Wednesday, October 10, 2007

This morning the 5th and 6th grade students began working on topographical models of Mt. St. Helens volcano by using scissors to cut the topographical lines and by making scaled paper "z's" for attaching the various layers. You will understand this better when you see the finished models next week. Cutting exactly on the lines involves some development of skill, but also the application of attention and care. Making the small attachment pieces to hold the various levels in relation to each other involved a review of math, fractions and careful measuring, cutting and folding. Anything done with the hands is an expression either of care or hurry, either craftsmanship or carelessness, and the results are clear.
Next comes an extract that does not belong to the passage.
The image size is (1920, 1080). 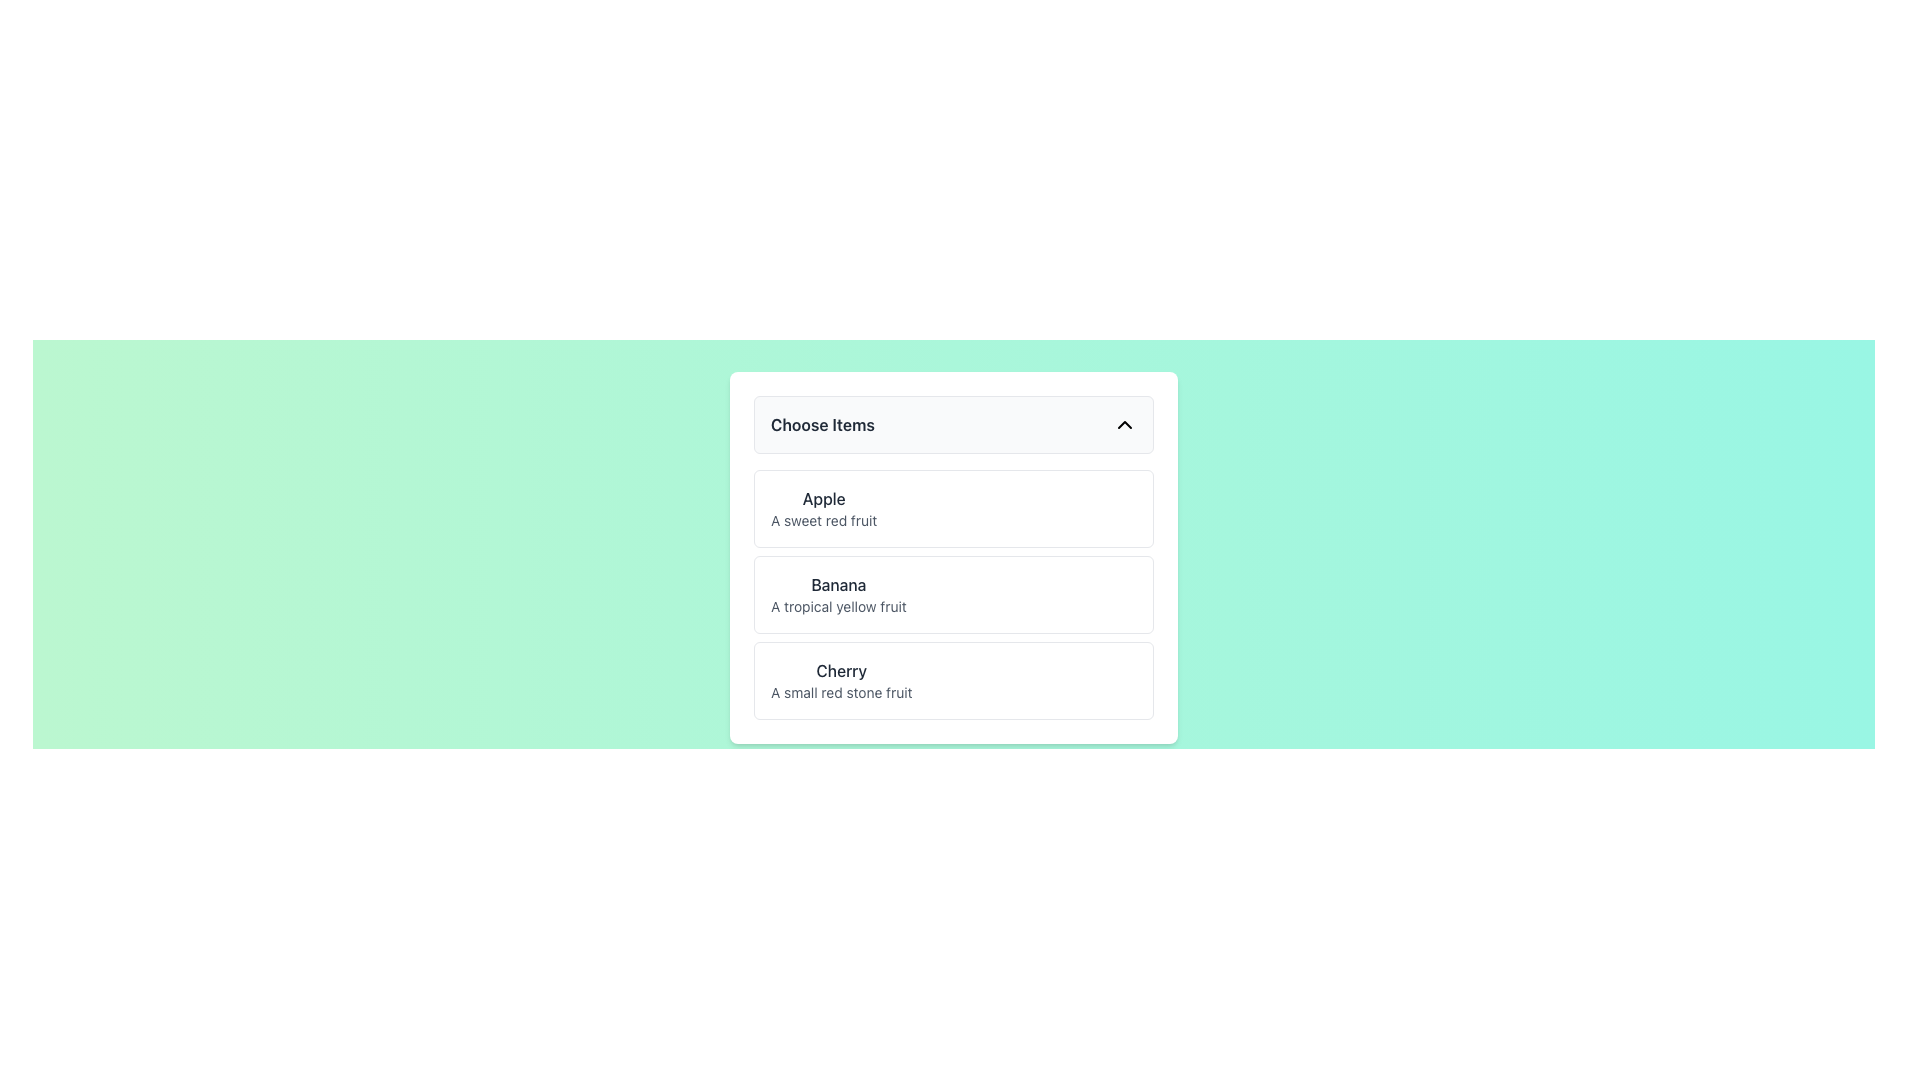 I want to click on the static text label displaying 'Choose Items' in bold, dark gray font, located in the upper left section of the dropdown menu, so click(x=822, y=423).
People for years have been advocating that values be taught in school. Those who speak the loudest in the US proclaim that schools without clearly delineated "Christian" values as expressed through organized prayer have become a moral wasteland, and that organized prayer offers the solution. But the real decline in our values has little to do with our choice of religions but with a more fundamental cause. The denigration of manual labor and ignorance of the values expressed directly through the creations of our human hands, concurrent with the promotion of entertainment, consumption and idle distraction as our primary values, leave our nation, our people and our schools at a tremendous loss. What we do, and whether or not we express care in how we do it is the fundamental choice in the expression of human values. We can profess in words-- belief in one thing or another, but in what we do with our hands as they express creativity, beauty and service, the real qualities of the human soul are revealed.